Chinese New Year is an important festival for the Chinese population settled across the globe. The festival is not confined to one day. It is celebrated over a period of fifteen days. The festivities of the Chinese New Year begin on the first day of the first month of the Chinese calendar and end on the fifteenth day. The Chinese calendar is also known as the Lunar calendar. The Chinese New Year is determined by the phases of the moon thus it falls on different dates every year, normally sometime between January 21st and February 20th. Each Chinese New Year is dedicated of one of the twelve Chinese zodiac signs, namely Rat, Ox, Tiger, Rabbit, Dragon, Snake, Horse, Sheep, Monkey, Rooster, Dog and Pig.

The beginning and the history of this lively festival is not known entirely. According to the legend it started with a fight of the common Chinese villagers with a monster named Nian, meaning "Year" in Chinese. The villagers used red colored lanterns, scrolls and firecrackers to scare this mythical beast. This practice gave rise to the tradition of the Chinese New Year. Even though of Chinese origin, people all over the world celebrate the Chinese New Year. However, it celebrated with maximum enthusiasm in China, South East Asia and places with high Chinese population. People get into the "holiday mood" months before the Chinese New Year. They start cleaning their houses thoroughly. It is believed that cleaning the house sweeps away the bad luck of the year gone by. A number of people paint their houses red, as it is believed to be a lucky color. The color red has a huge significance in the celebrations of the Chinese New Year. People wear red-colored clothes, they hang red lantern outside their homes and even hand out red packets with money to youngsters. Most Chinese people buy new clothes and get a new hair cut on the start of the Chinese New year. All these activities are meant to prepare them for the new luck that the Chinese New Year brings with it.

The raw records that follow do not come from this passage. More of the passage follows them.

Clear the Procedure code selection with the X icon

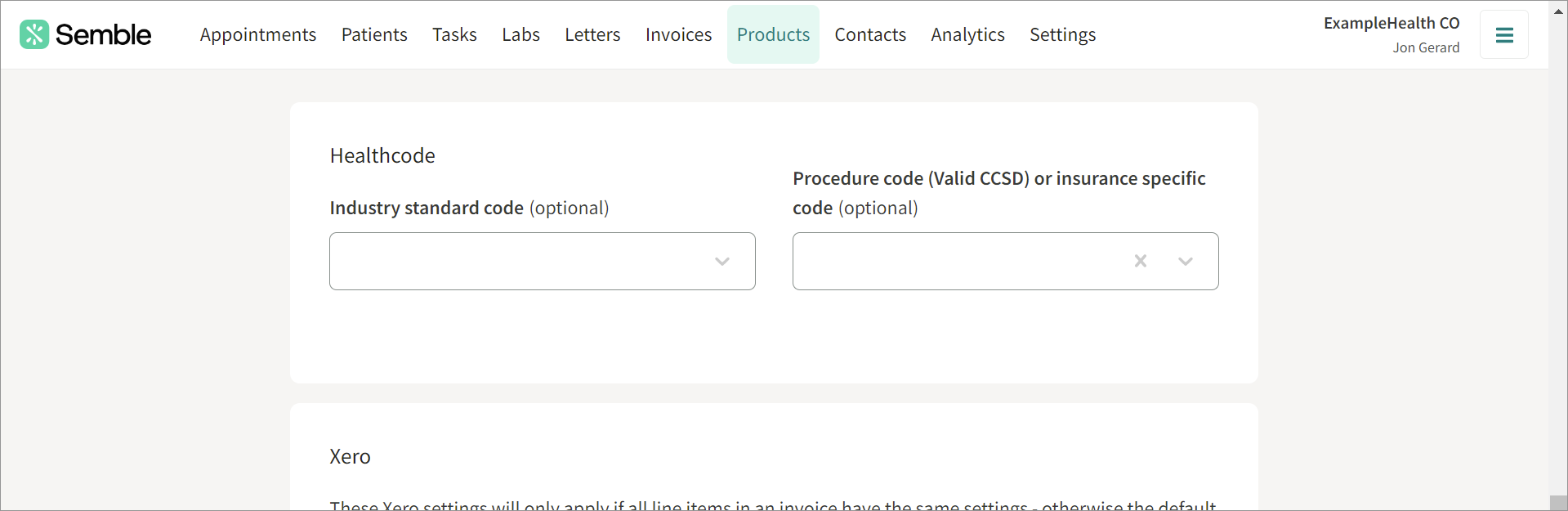(1141, 261)
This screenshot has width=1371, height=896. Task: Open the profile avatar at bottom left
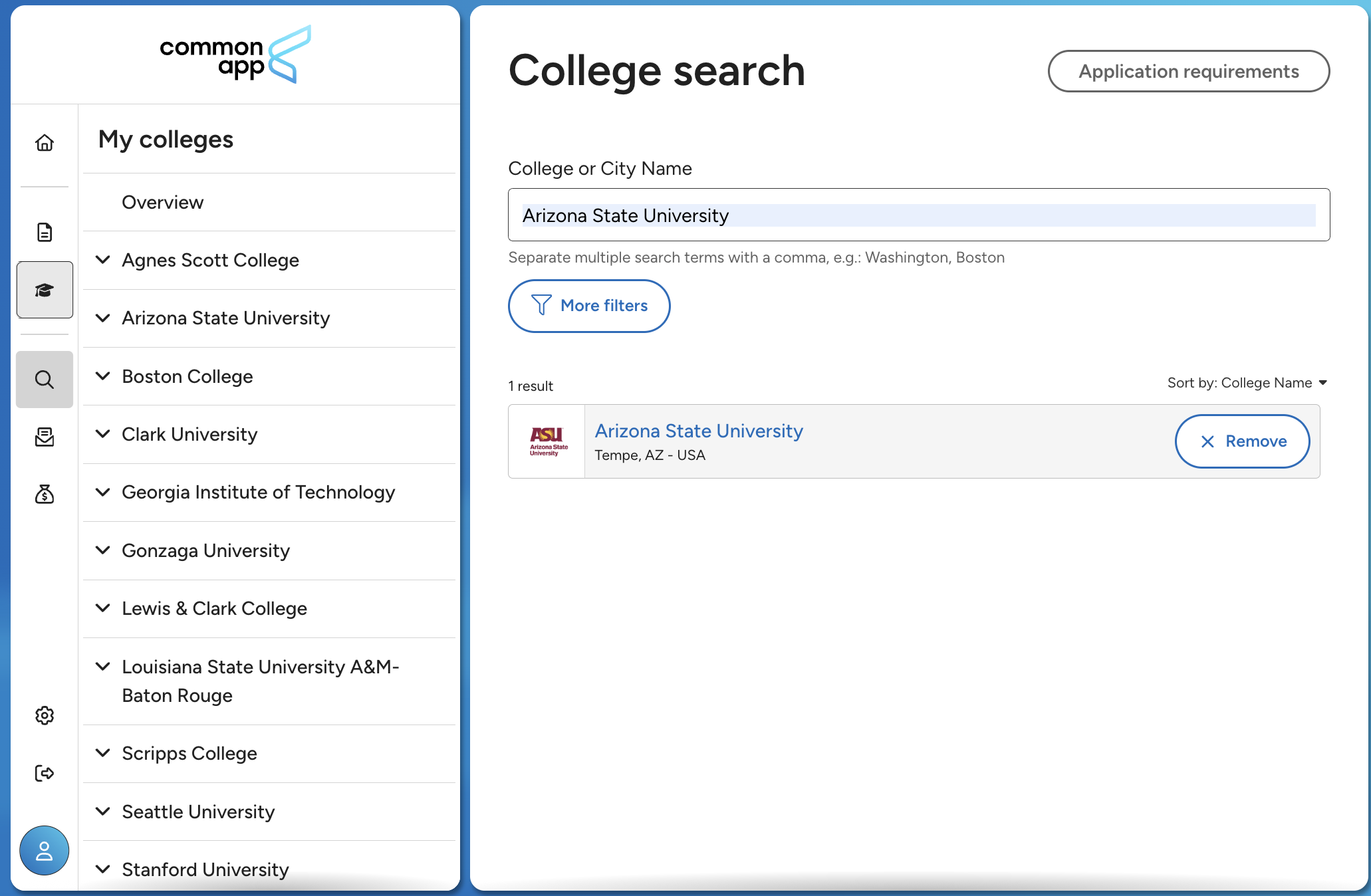44,850
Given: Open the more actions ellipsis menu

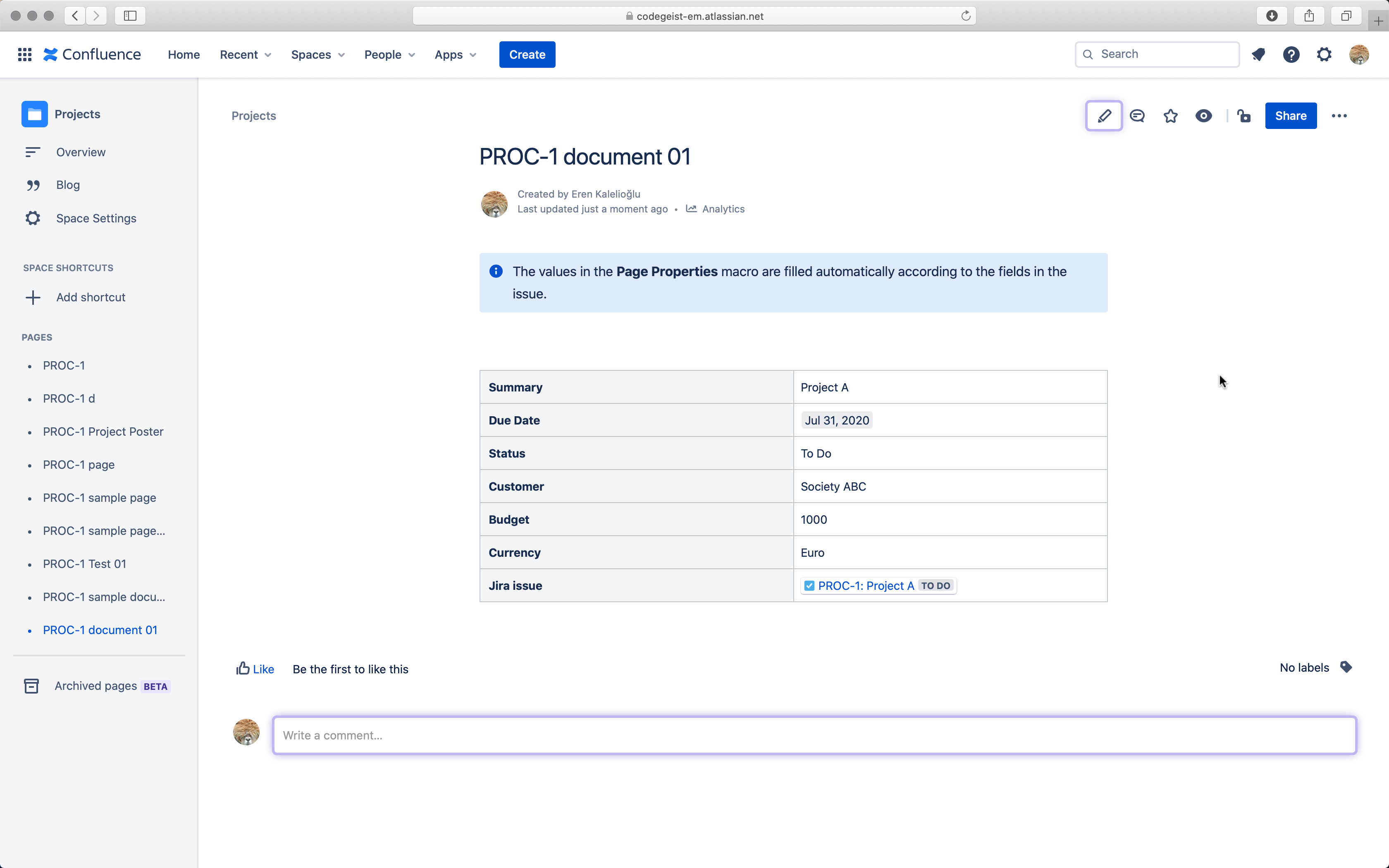Looking at the screenshot, I should (x=1339, y=116).
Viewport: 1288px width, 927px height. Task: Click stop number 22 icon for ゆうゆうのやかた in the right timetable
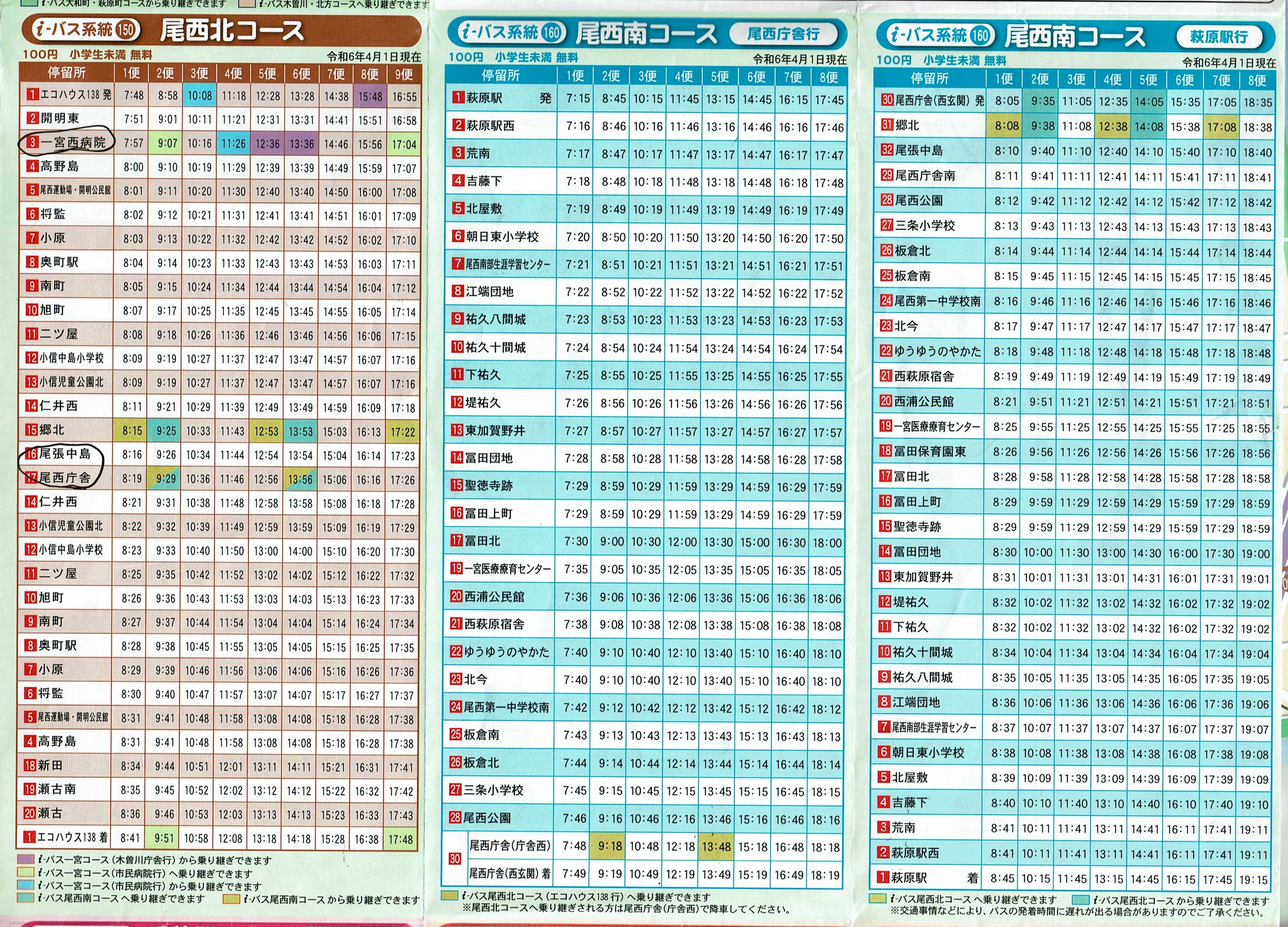pos(886,351)
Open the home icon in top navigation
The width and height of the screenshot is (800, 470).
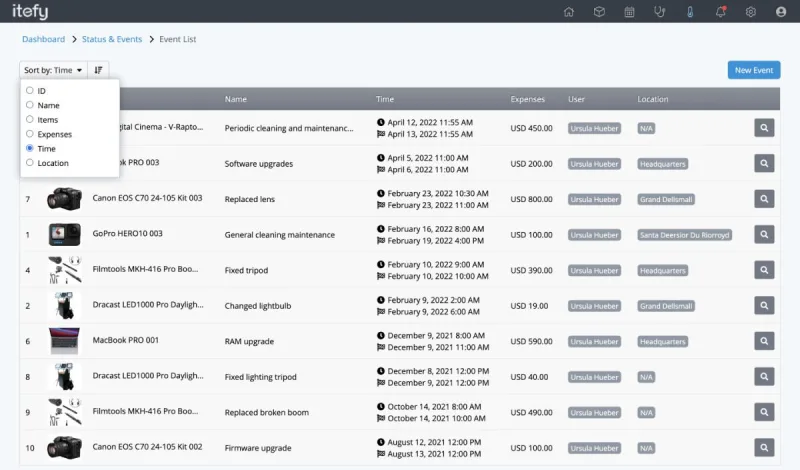click(569, 12)
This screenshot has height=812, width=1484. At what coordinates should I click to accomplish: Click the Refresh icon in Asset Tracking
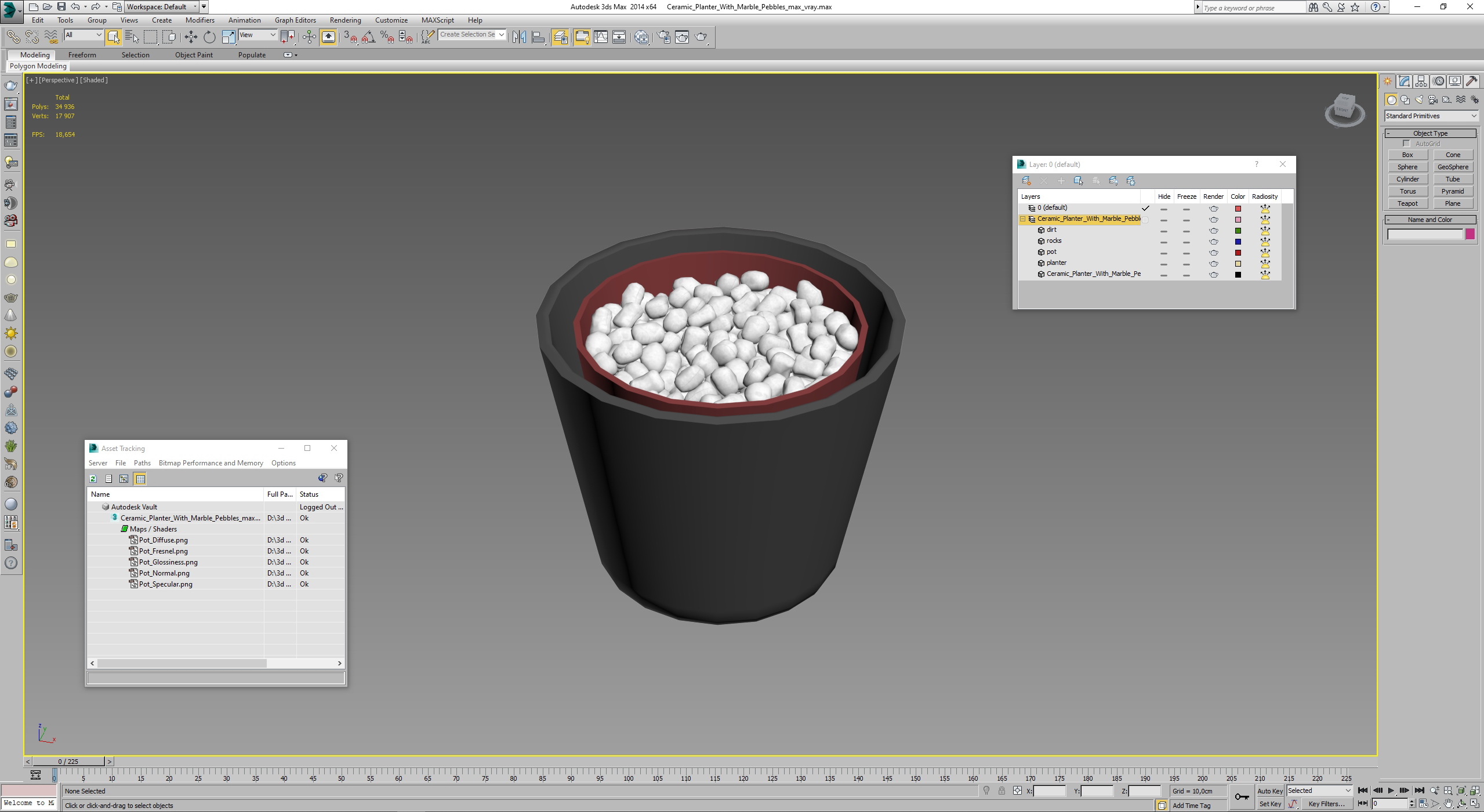click(93, 479)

There are also a number of practices and superstitions related to the Chinese New year. These differ from area to area and sometimes even from family to family. However, all of them reflect the importance that this festival has in the life of a common Chinese person. Many people abstain from eating meat during the first few days of the Chinese New Year. People visit their near and dear ones. They are kind to animals during this time and visit the graves of their departed family members. The last day of the Chinese New Year is called the Lantern festival. People walk on the streets with red-colored lanterns and light candles outside their homes. The fifteenth day is also reserved for a grand meal shared by all family members. Food is an important part of the Chinese New Year and only a specific kind of meal can be consumed on certain days.

The Chinese New Year is that time of the year when families come together. It is the time when people living in the same area and sharing the same culture celebrate the beginning of a new year together.